--- PAGE TEXT ---

CSV to JSON - Not quite

sailingbikeruk · June 27, 2022, 2:47pm

I am new to this and new to JSON. I thought JSON was always key value pairs and the values were always strings, now I have to be able to export a CSV file to “JSON” using specific data types for each field

These are the data types for each key:value pair

[{“FIELD_1”: String,
“FIELD_2”: Int,
“FIELD_1”: Int,
“FIELD_1”: Int,
“ACTION”: String,
“FIELD_1”: String or null,
“FIELD_1”: String or null,
“FIELD_1”:String,
“FIELD_1”: List[String],
“FIELD_1”: String,
“FIELD_1”: Int or null,
“FIELD_1”: Int or null,
“FIELD_1”: List[String],
“FIELD_1”: String or null,
“FIELD_1”: String,
“FIELD_1”: Int,
“FIELD_1”: List[String],
“FIELD_1”: String or null,
“FIELD_1”: String,
“FIELD_1”: String or null,
“FIELD_1”: String or null}]

I tried to do this in PowerShell by casting the variables types that hold each field to the appropriate type but the ConvertTo-Json cmdlet just converted them all to strings and puts an empty string (“”) in empty fields instead of a null character.

The only other scripting language I have access to is Python, but I am a complete novice, I have followed a few folk on youtube doing small scripts for network management or testing but I don’t know where or how to get started with this, to be fair I don’t even know if this is this possible in Python? Can anyone direct me to resources that might help get me started?

cameron · June 28, 2022, 12:55am

By Ian via Discussions on Python.org at 27Jun2022 14:57:

I am new to this and new to JSON. I thought JSON was always key value
pairs and the values were always strings, now I have to be able to
export a CSV file to “JSON” using specific data types for each field

JSON is more than that. It is short for JavaScript Object Notation and
described in detail here: JSON
but basicly it supports the core JavaScript types:

null, like Python None
numbers (floating point values)

---

WORK REQUEST —
Can you reproduce the CSV-to-JSON thread word for word, beginning at the words that contain "By Ian via Discussions" and stopping after "(floating point values)"? These entries have nothing to do with the CSV-to-JSON thread above.

--- DATA TO EXAMINE ---

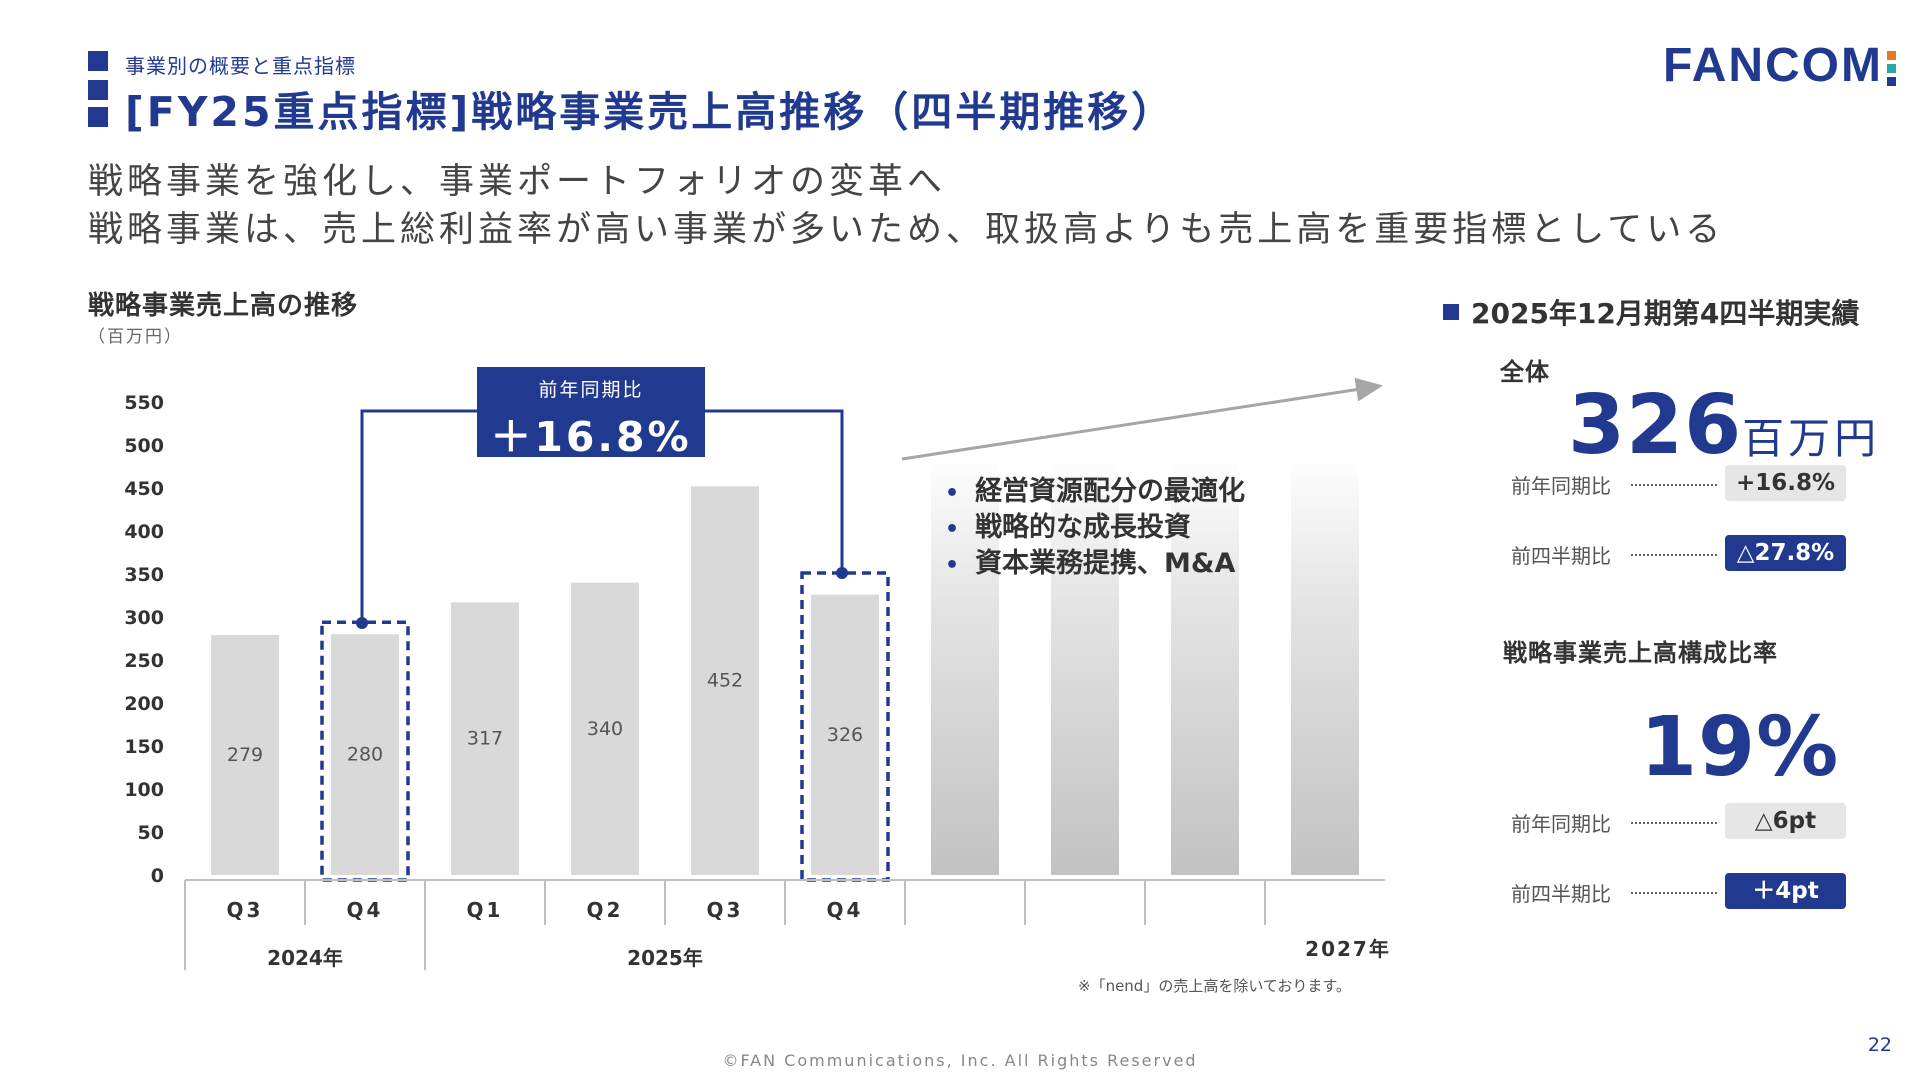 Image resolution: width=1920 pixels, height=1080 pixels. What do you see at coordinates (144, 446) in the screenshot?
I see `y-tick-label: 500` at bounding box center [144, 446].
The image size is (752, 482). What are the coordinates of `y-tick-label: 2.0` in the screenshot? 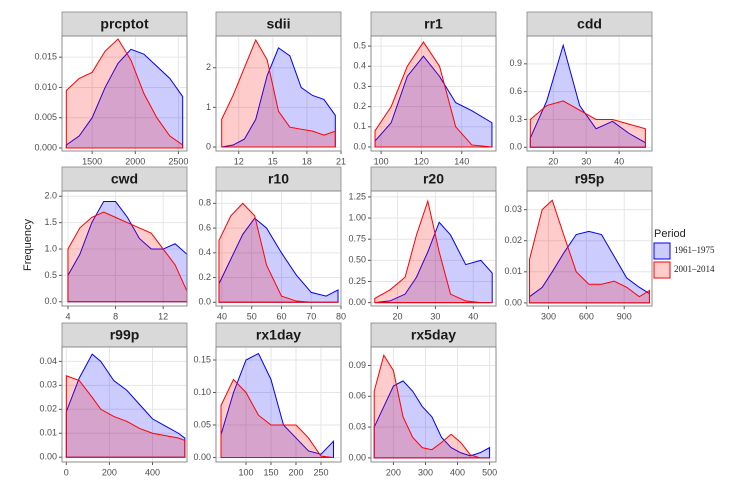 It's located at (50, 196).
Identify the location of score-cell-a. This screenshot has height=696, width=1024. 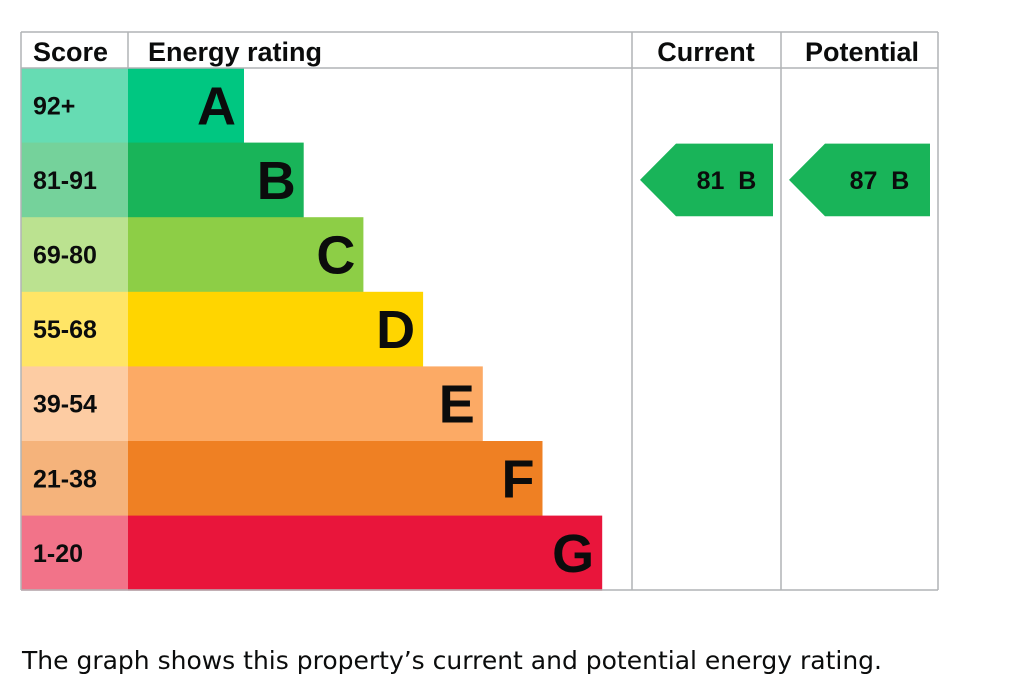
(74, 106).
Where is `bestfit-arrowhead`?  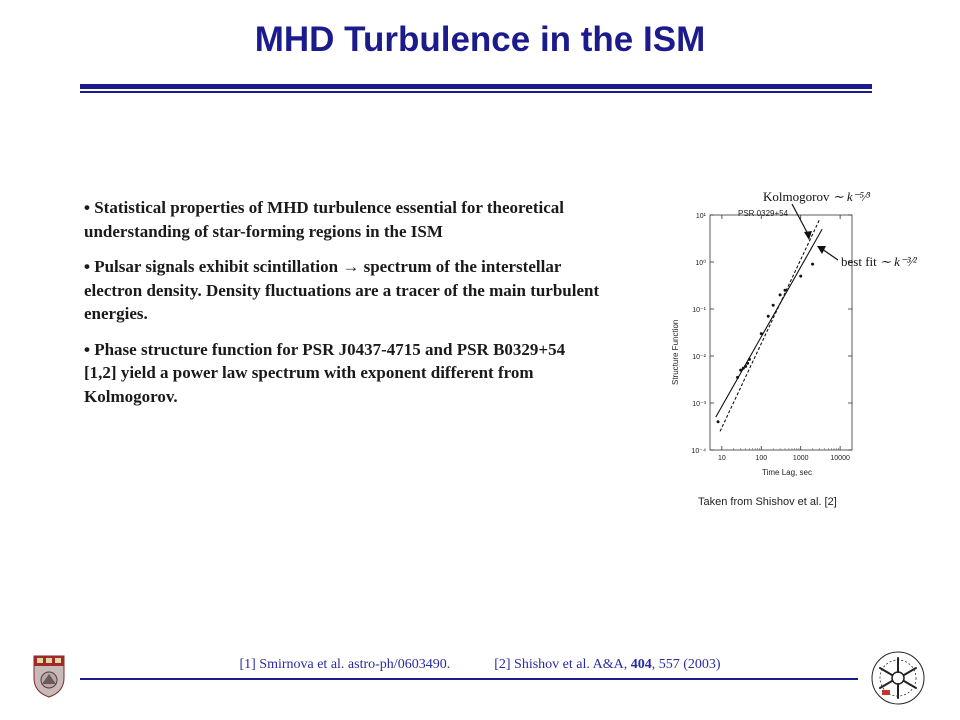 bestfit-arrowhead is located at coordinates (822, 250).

---

EXERCISE RESPONSE —
By Ian via Discussions on Python.org at 27Jun2022 14:57:

I am new to this and new to JSON. I thought JSON was always key value
pairs and the values were always strings, now I have to be able to
export a CSV file to “JSON” using specific data types for each field

JSON is more than that. It is short for JavaScript Object Notation and
described in detail here: JSON
but basicly it supports the core JavaScript types:

null, like Python None
numbers (floating point values)